REGIONALE di CATANZARO SEZIONE DISTACCATA di REGGIO CALABRIA,

depositata il 05/06/2017;

udita la relazione della causa svolta nella camera di consiglio non

partecipata del 31/01/2019 dal Presidente Relatore Dott. IACOBELLIS

MARCELLO.

Fatto

FATTO E DIRITTO

Il ricorso proposto da B.V., notificato il 20/7/2018, non risulta depositato nei termini di cui all’art. 369 c.p.c., giusta certificazione della cancelleria Centrale Civile del 5/11/2018.

Al difetto di deposito consegue la dichiaratoria di improcedibilità e la condanna del ricorrente alla rifusione, in favore della controricorrente, delle spese del giudizio di cassazione, liquidate in complessivi Euro 2.000,00, spese prenotate a debito.

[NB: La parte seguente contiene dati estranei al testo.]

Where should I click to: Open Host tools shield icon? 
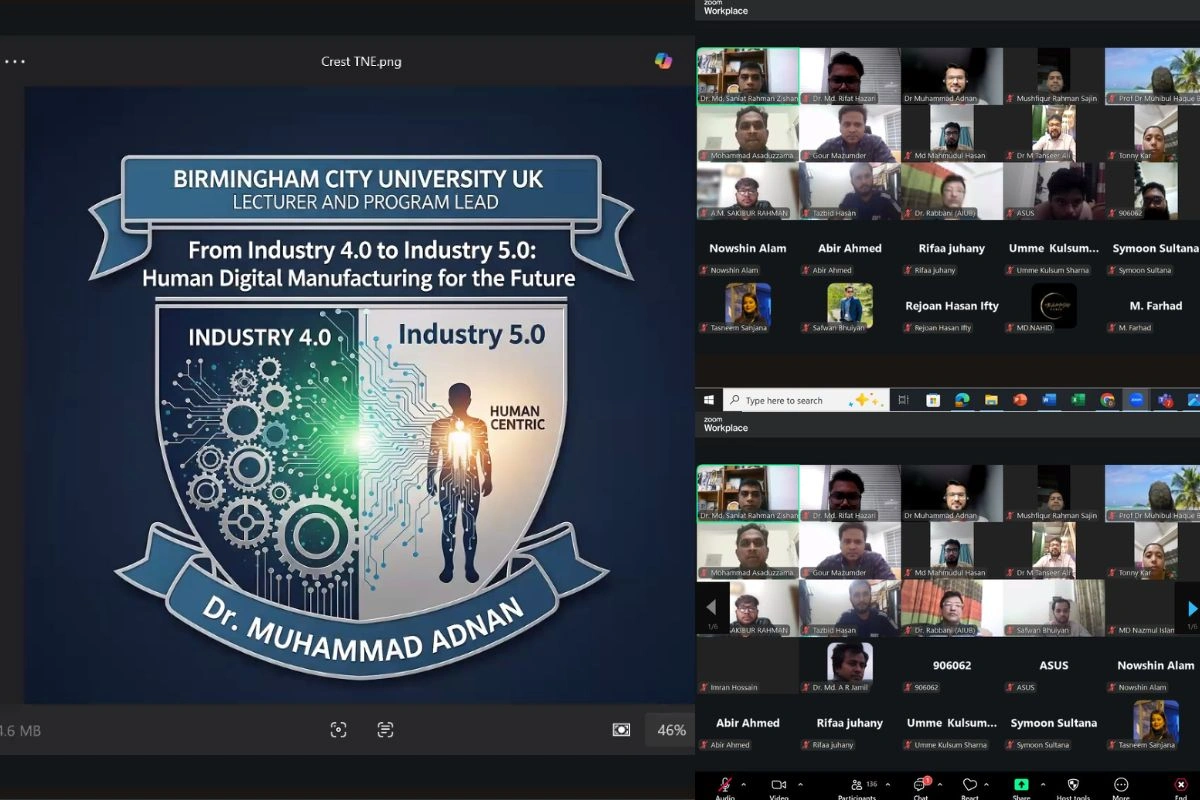(1073, 785)
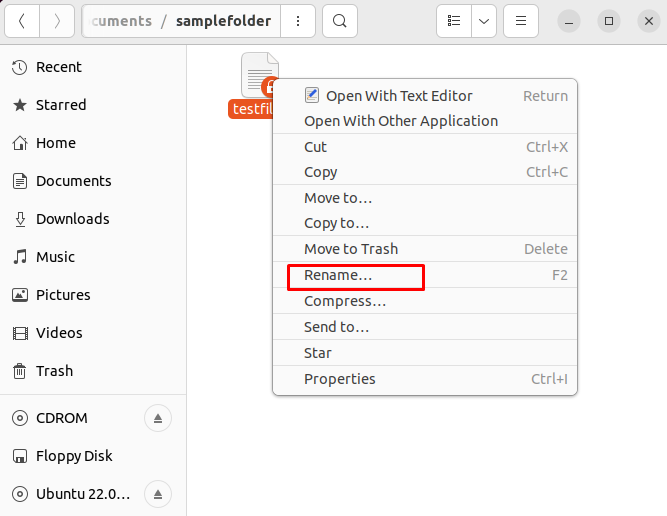The height and width of the screenshot is (516, 667).
Task: Eject the CDROM drive
Action: pos(158,418)
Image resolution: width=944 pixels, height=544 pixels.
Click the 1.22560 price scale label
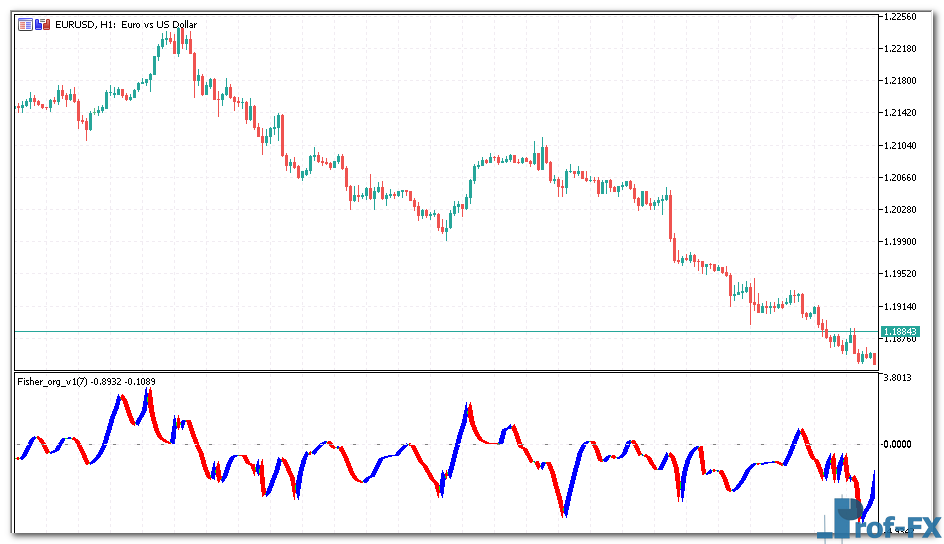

Ai sensi del D.P.R. 30 maggio 2002, n. 115, art. 13, comma 1 quater, il ricorrente è tenuto a versare un ulteriore importo a titolo di contributo unificato pari a quello dovuto per l’impugnazione.

PQM

la Corte dichiara improcedibile il ricorso e condanna il ricorrente alla rifusione, in favore della Agenzia delle Entrate, delle spese del giudizio di cassazione che si liquidano in complessivi Euro 2.000,00 oltre spese prenotate a debito.

Ai sensi del D.P.R. 30 maggio 2002, n. 115, art. 13, comma 1 quater, il ricorrente è tenuto a versare un ulteriore importo a titolo di contributo unificato pari a quello dovuto per l’impugnazione.

Così deciso in Roma, il 31 gennaio 2019.